**Material for this task:**
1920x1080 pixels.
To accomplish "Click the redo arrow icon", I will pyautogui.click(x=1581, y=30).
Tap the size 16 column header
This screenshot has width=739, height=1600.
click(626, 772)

**What needs to be done:**
Can you reproduce all of the material above line for line, with no changes?

**The response:**
1920x1080 pixels.
To accomplish "Click the redo arrow icon", I will pyautogui.click(x=1581, y=30).
Tap the size 16 column header
This screenshot has width=739, height=1600.
click(626, 772)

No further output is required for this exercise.